======== Extrait du texte ========

L'ambassadeur du Venezuela contre Le Monde
Reçu tantôt de l'ambassade du Venezuela :
A Paris, le 22 mai 2009,
Monsieur Eric Fottorino
Directeur du Monde
Monsieur le Directeur,
C’est avec un grand respect que je souhaite vous exprimer, au nom du peuple vénézuélien et de notre gouvernement, mon sincère étonnement face à l’article selon moi tendancieux de votre correspondant, Monsieur Jean-Pierre Langellier, que j’ai eu l’opportunité de découvrir en parcourant les pages de votre quotidien daté du 19 mai dernier.
Cet article, dont j’ai constaté avec surprise qu’on le qualifie « d’analyse », reprend à son compte les plus incroyables stéréotypes et contrevérités colportés depuis dix ans par ceux qui ne comprennent pas la volonté souveraine des vénézuéliens – démontrée à maintes reprises dans les urnes – de se choisir un modèle original et alternatif de développement.
Retranché derrière sa supposée objectivité journalistique, Monsieur Langellier dresse au fil des lignes un portrait de notre pays digne d’une parodie de Tintin et les Picaros : plusieurs chiffres et discours sont utilisés hors de leur contexte et les sources sont occultées. De ce fait, Monsieur Langellier trompe sciemment vos lecteurs, en contribuant à forger une vision de l’Amérique Latine simpliste et heureusement contraire à la réalité.
On peut ainsi lire, au fil des lignes, que le Venezuela est gouverné par un « régime » « autoritaire et étatiste », « centralisé et militarisé », qui n’honore pas ses engagements internationaux, qui transforme en « traîtres » les « camarades » critiques, « exerce une vendetta contre ses opposants », les « harcèle » et réduit « chaque jour un peu plus l’espace de la démocratie », tout cela grâce à « un Parlement à sa dévotion », une compagnie pétrolière qui est un « Etat dans l’Etat » et au fait que « les médias privés sont dans le collimateur ».
Dans son « analyse », Monsieur Langellier juge tout de même utile de retranscrire l’opinion de membres du Gouvernement qu’il décrie, en expliquant que « récemment », notre Ministre des Finances déclarait « qu’au Venezuela ressurgit le rêve de l’Union Soviétique » : une phrase là aussi sortie de son contexte, mais qui sert son dessein de donner l’image d’un pays archaïque, aux antipodes de notre volonté affirmée de construire un modèle novateur et moderne de réelle redistribution de la richesse, participatif et démocratique.

========

Recopiez sans rien changer le passage de la lettre de l'ambassadeur du Venezuela ci-dessus qui va de « Cet article, dont » jusqu'à « alternatif de développement. ».

======== Données fournies ========

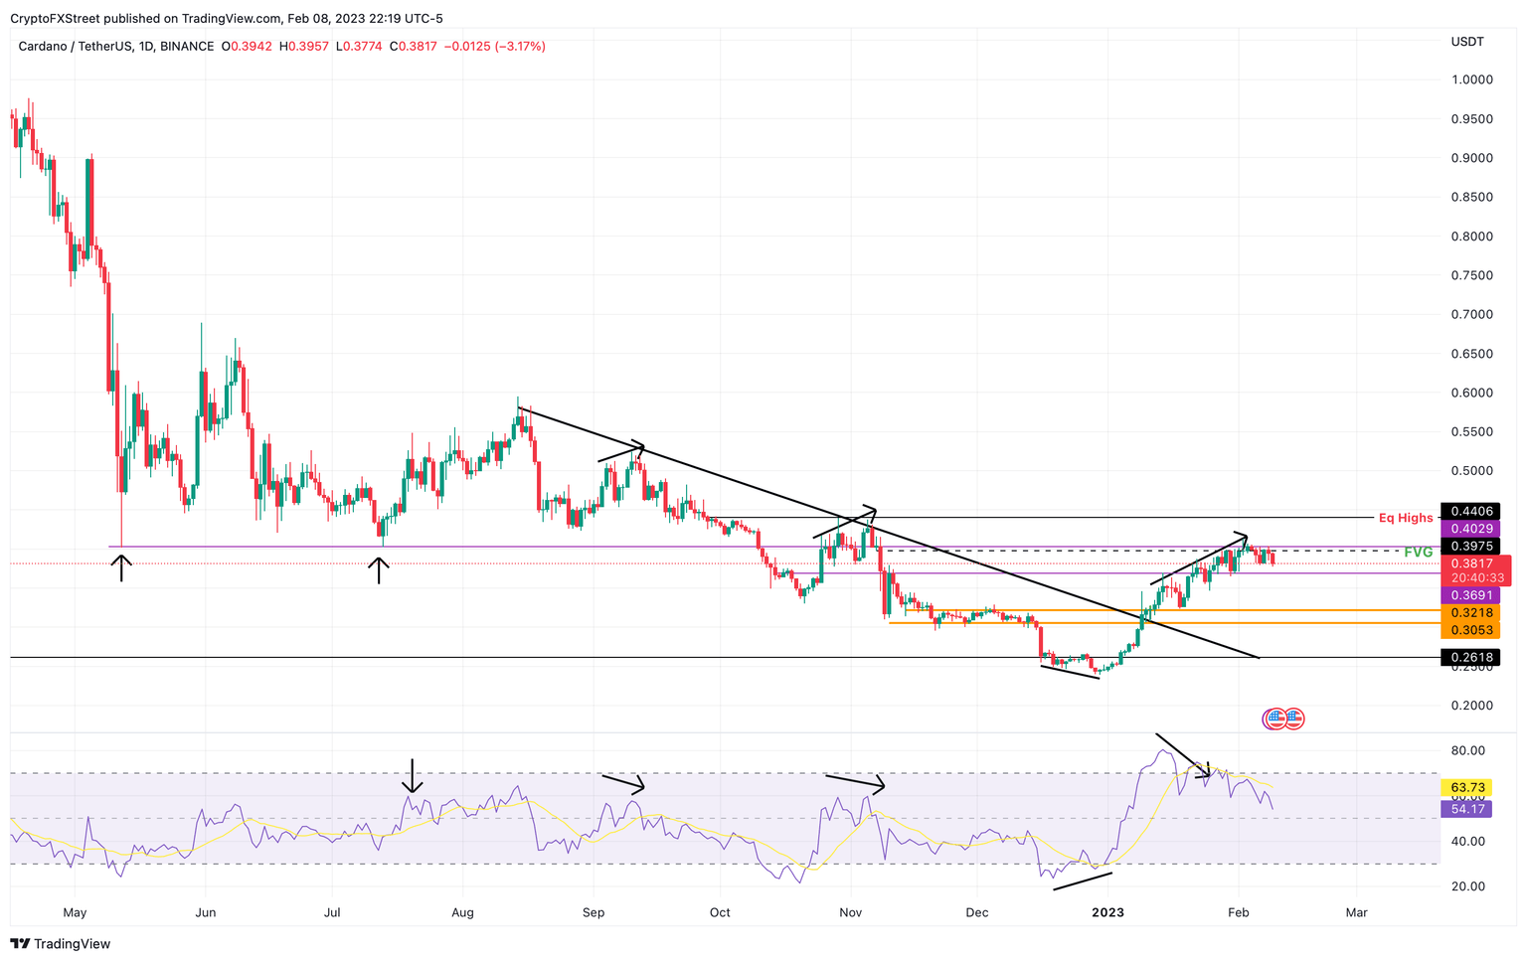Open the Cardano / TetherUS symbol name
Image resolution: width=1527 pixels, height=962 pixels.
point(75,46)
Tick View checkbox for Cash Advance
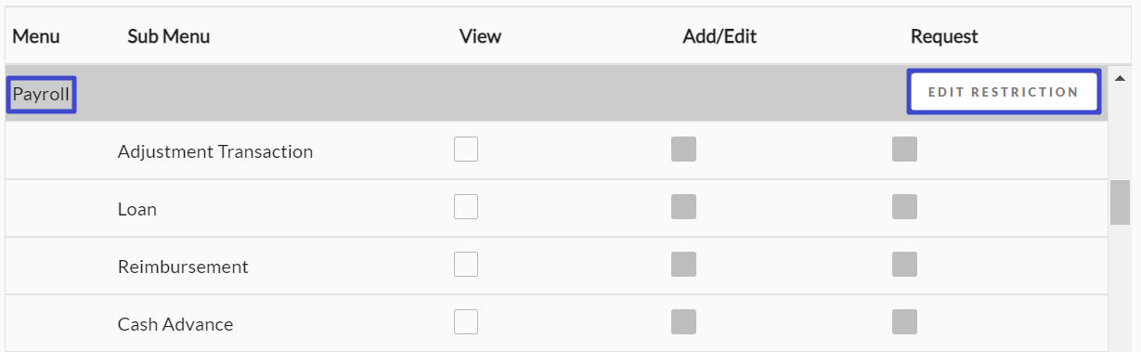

========

■ **Solution proposée**
Cet article, dont j’ai constaté avec surprise qu’on le qualifie « d’analyse », reprend à son compte les plus incroyables stéréotypes et contrevérités colportés depuis dix ans par ceux qui ne comprennent pas la volonté souveraine des vénézuéliens – démontrée à maintes reprises dans les urnes – de se choisir un modèle original et alternatif de développement.